The Chicago Cubs have been my principal muse, ever since I started writing this blog in the summer of 2011. They put the blue in my batting helmet.  And blue has been an apt metaphor for the sadness and frustration that has come from following a losing baseball team for forty years.

Even when the Cubs win in the regular season–and it has happened a few times over the years–they find some way to make it hurt even worse in October, when the playoffs come around. And the World Series? I see it every year on television, but never once have I taken an active role in cheering on my team in it.

Three years ago, the Cubs were in a terrible state. They had decided to rebuild the franchise by jettisoning their highest-priced players (Carlos Zambrano, Aramis Ramirez, Alfonso Soriano, and so on) in favor of developing younger talent, instead. It wasn’t something I wanted to see, because losing isn’t fun. Believe me when I say that.

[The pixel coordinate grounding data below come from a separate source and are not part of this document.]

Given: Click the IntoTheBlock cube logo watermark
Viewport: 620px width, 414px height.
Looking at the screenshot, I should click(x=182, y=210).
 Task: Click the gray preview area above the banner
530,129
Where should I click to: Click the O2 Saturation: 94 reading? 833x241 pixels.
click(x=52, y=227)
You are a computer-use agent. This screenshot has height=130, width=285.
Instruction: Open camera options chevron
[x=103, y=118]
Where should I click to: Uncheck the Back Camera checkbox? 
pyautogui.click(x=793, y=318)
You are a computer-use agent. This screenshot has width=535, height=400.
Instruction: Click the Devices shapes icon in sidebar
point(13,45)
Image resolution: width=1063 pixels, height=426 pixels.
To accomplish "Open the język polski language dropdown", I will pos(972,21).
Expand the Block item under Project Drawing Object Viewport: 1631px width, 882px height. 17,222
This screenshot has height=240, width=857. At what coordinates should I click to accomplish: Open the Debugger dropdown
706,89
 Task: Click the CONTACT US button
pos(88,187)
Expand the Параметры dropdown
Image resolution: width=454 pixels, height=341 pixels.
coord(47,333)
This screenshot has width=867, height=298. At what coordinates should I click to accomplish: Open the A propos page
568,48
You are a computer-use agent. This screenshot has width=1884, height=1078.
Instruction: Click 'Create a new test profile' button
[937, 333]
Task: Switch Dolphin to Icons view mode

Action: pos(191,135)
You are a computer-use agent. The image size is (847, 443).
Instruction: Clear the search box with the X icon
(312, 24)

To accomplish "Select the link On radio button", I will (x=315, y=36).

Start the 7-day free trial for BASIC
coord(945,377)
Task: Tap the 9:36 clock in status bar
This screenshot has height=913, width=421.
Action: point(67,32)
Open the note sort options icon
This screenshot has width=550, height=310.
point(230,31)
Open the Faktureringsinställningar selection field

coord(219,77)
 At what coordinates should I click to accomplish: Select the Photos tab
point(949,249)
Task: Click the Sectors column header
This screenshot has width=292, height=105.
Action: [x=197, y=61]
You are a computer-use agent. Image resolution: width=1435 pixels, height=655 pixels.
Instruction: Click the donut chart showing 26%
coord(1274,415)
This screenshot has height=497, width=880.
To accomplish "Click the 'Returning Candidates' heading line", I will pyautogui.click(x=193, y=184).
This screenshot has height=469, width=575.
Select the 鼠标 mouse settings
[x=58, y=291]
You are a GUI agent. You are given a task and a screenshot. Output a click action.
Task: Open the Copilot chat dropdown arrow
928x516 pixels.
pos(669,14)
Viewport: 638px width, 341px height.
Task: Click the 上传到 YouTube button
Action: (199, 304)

At the beginning of the final month of a lost season back in 2012, I reminisced about an unusual September of success in 2003, when Dusty Baker was managing the Cubs. That was twelve years ago, which in a player’s years is a lifetime. The aforementioned Ramirez is the only player from that team still playing at the major league level, and at age 37 his career is winding down. But for a fan, twelve years can disappear in the blink of an eye.

So I used a happy memory from a rare good season for the Cubs to help me get through a particularly bad season. And at the end of the piece, I tried to strike a hopeful note when I wrote this sentence:

But the memory of that September from almost a decade ago lives on,

sustaining me in the hope that a similar September will come along someday,

and then give way to an even more glorious October.

Today the Cubs are trying to sweep a three-game series from the Cardinals in St. Louis. They’re six-and-a-half games behind the Cardinals in their division, with just three-and-a-half weeks left in the regular season. But they’re surging at the right time, as September comes around.

This year appears to be the September I was hoping for, when I wrote that post from three years ago. This time it appears that I’m prophetic, or at least partially so; the glories of October have yet to be determined. But for now, I plan to dance as much as I can in the coming weeks.

Go Cubs!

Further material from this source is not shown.